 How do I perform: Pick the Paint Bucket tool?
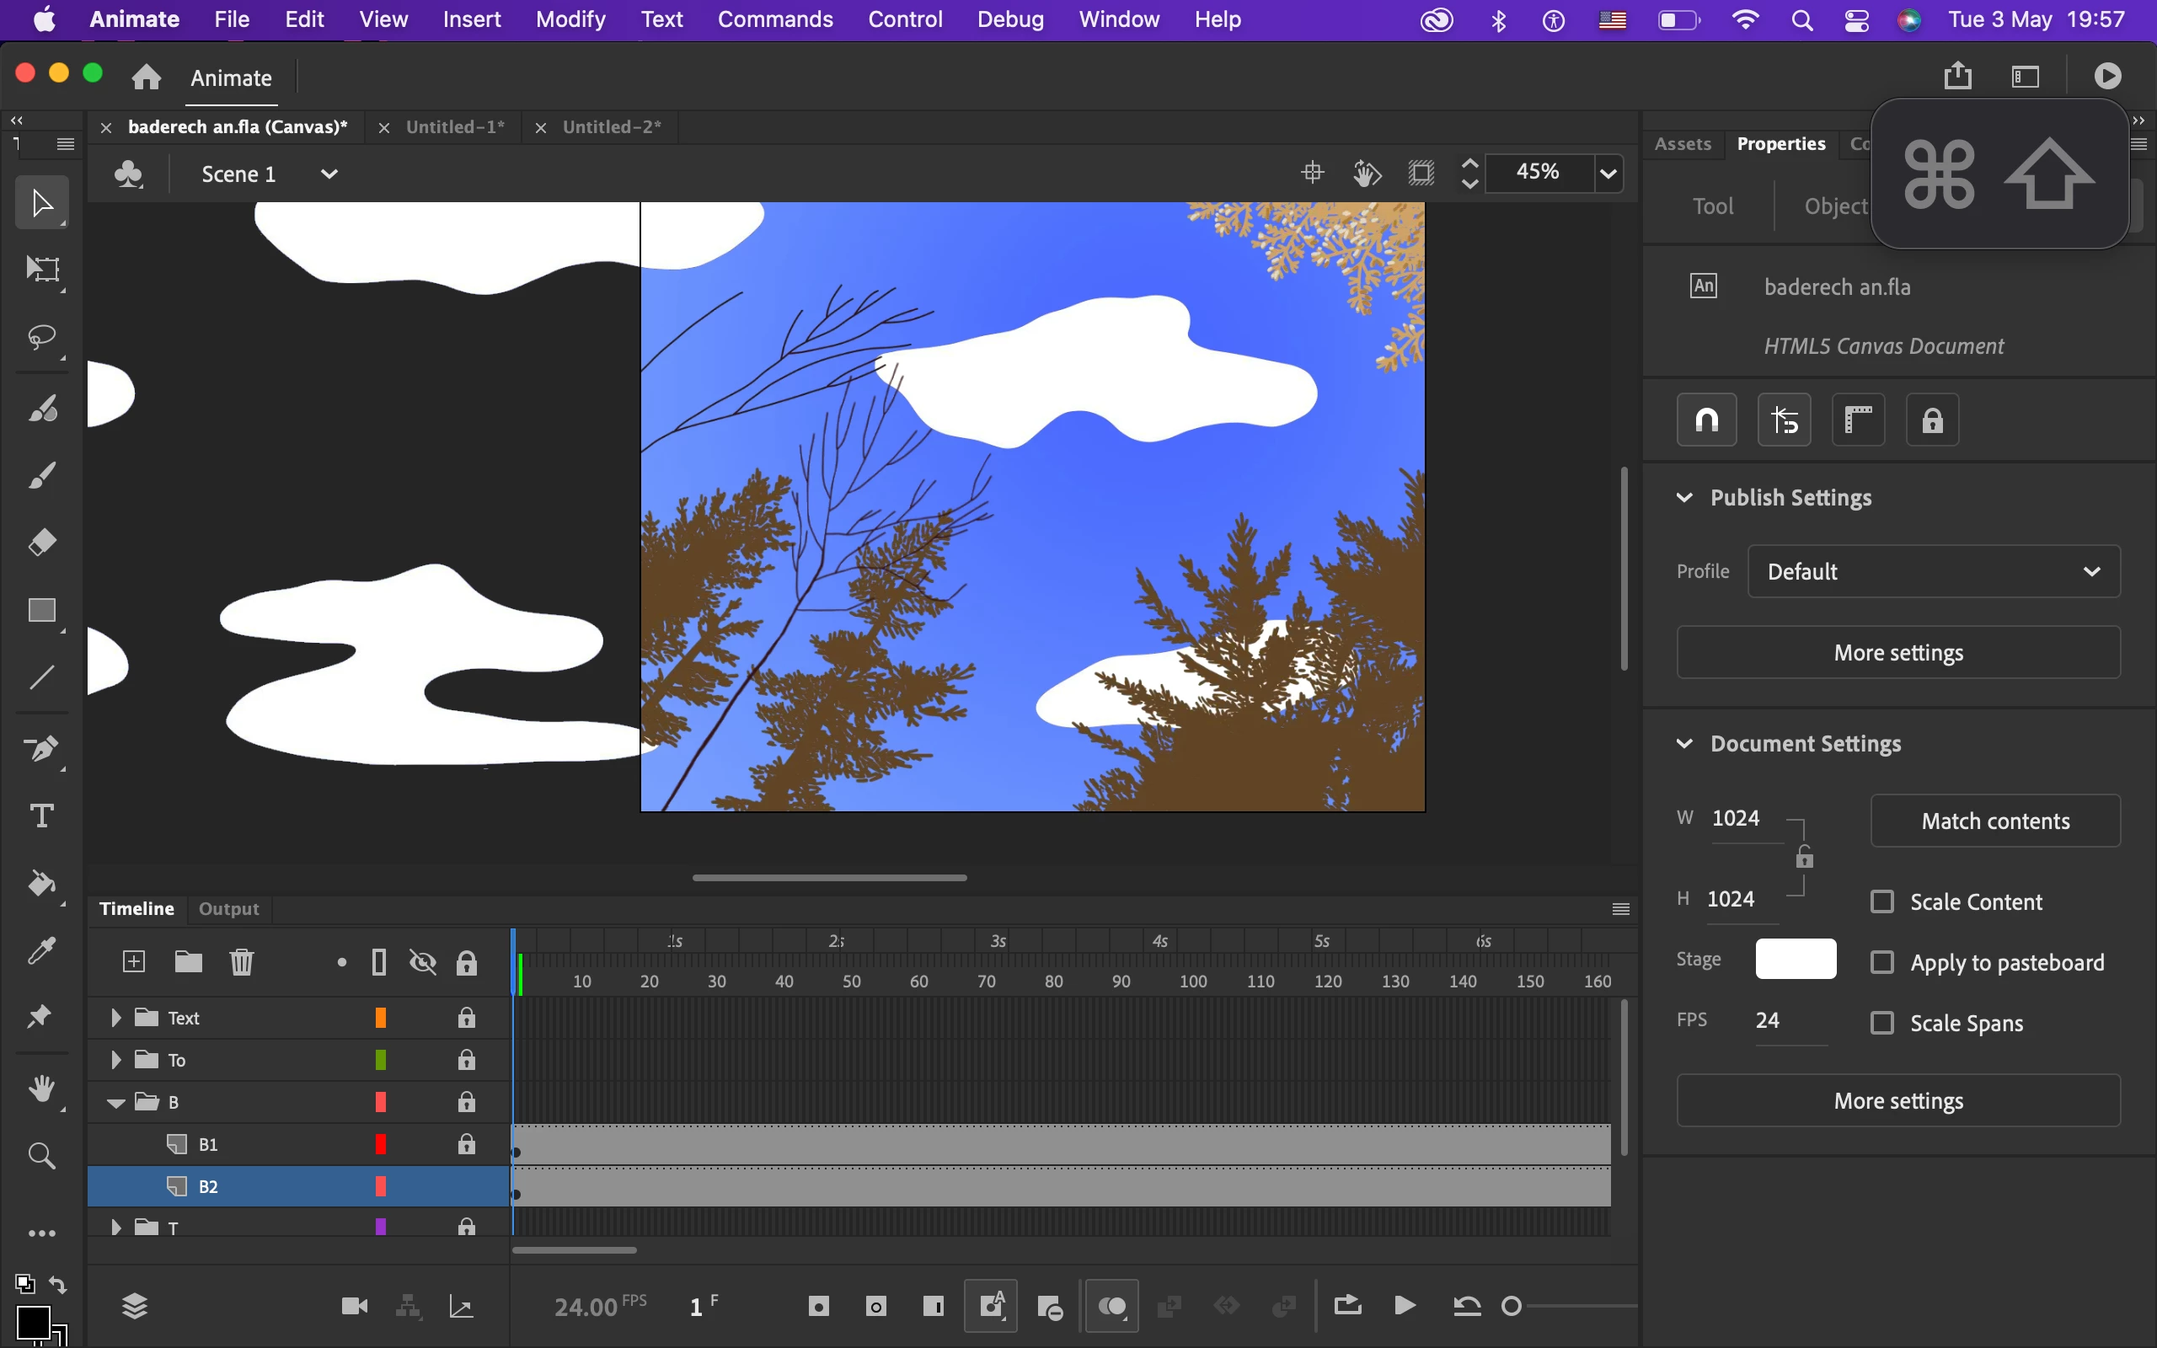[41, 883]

────────────────

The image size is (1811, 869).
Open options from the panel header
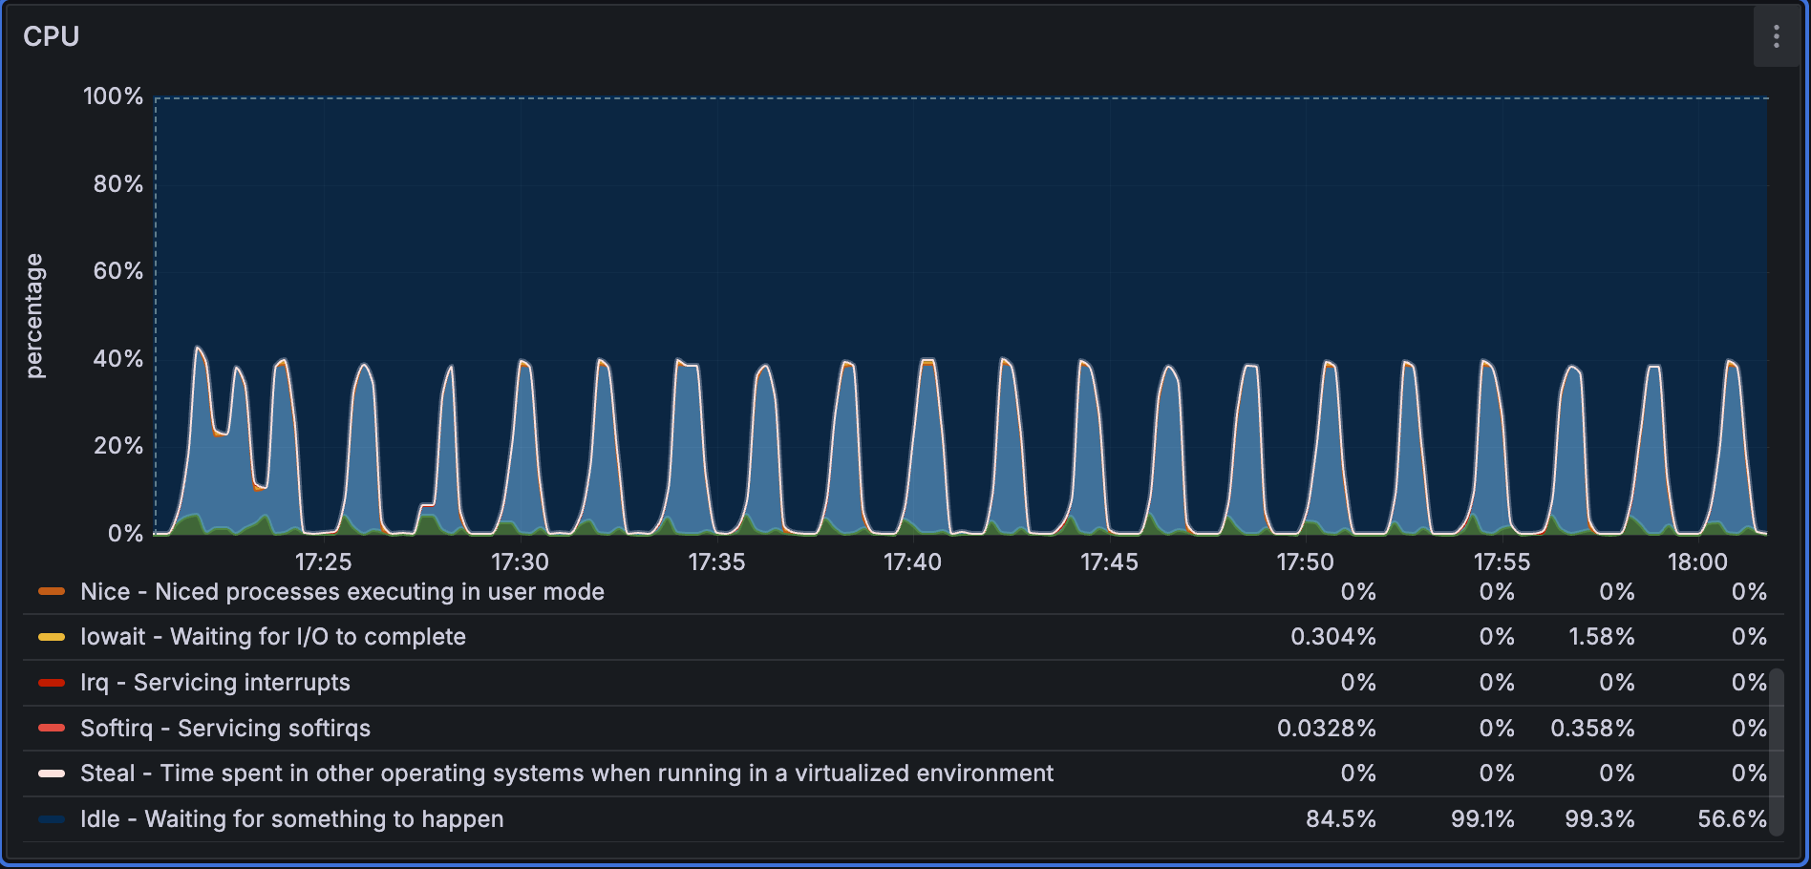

────────────────

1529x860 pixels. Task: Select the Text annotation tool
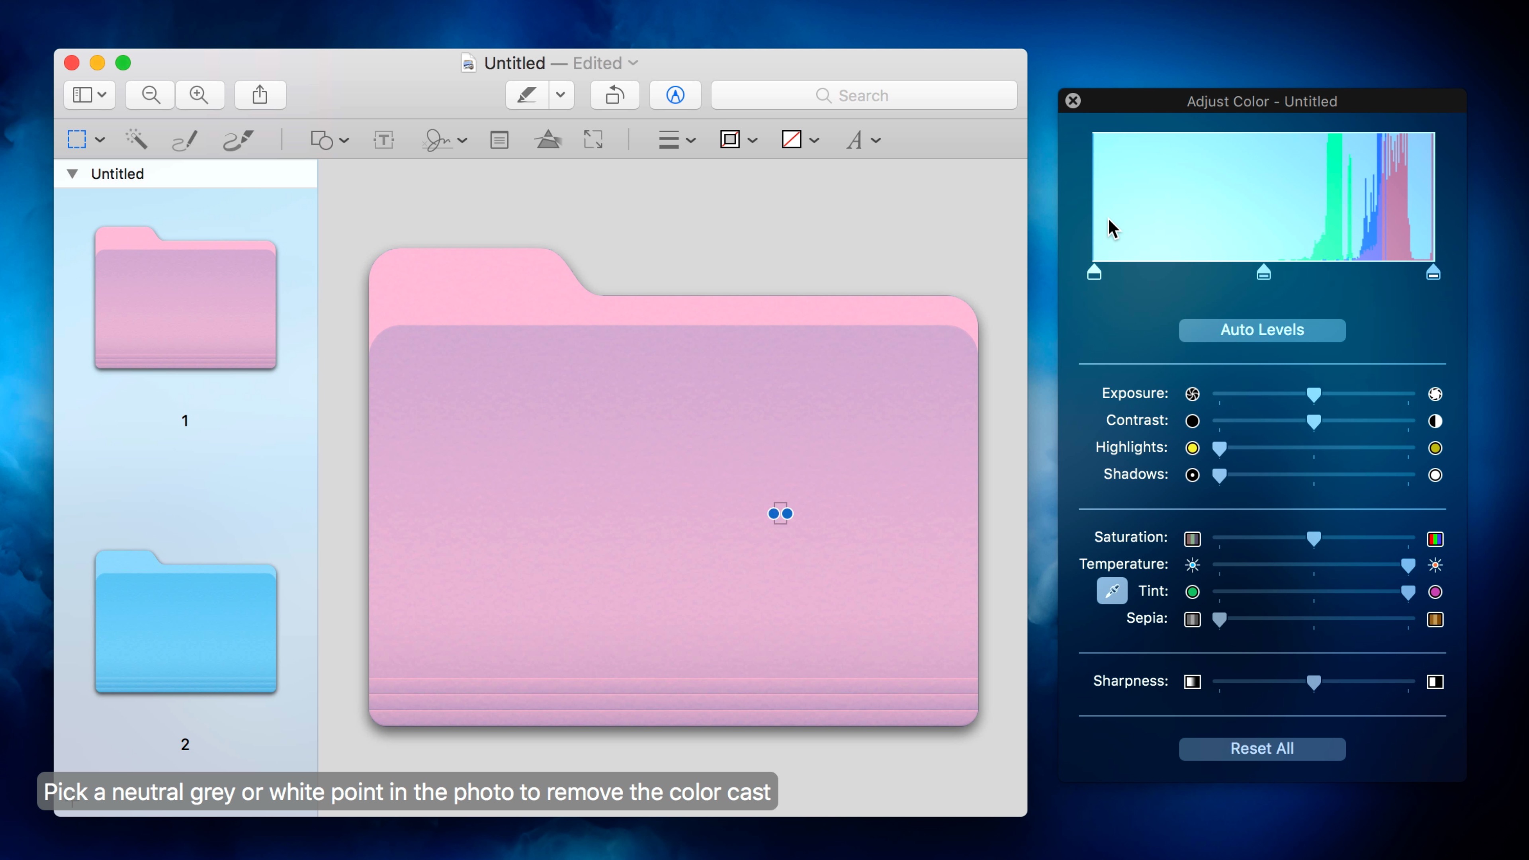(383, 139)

────────────────

:: ACTIVITY ::
Find the line with "The image size is (1811, 869)." in the material above. Reproduce it and each line after it up to and including the line with "Open options from the panel header".

:: WRITTEN RESPONSE ::
The image size is (1811, 869).
Open options from the panel header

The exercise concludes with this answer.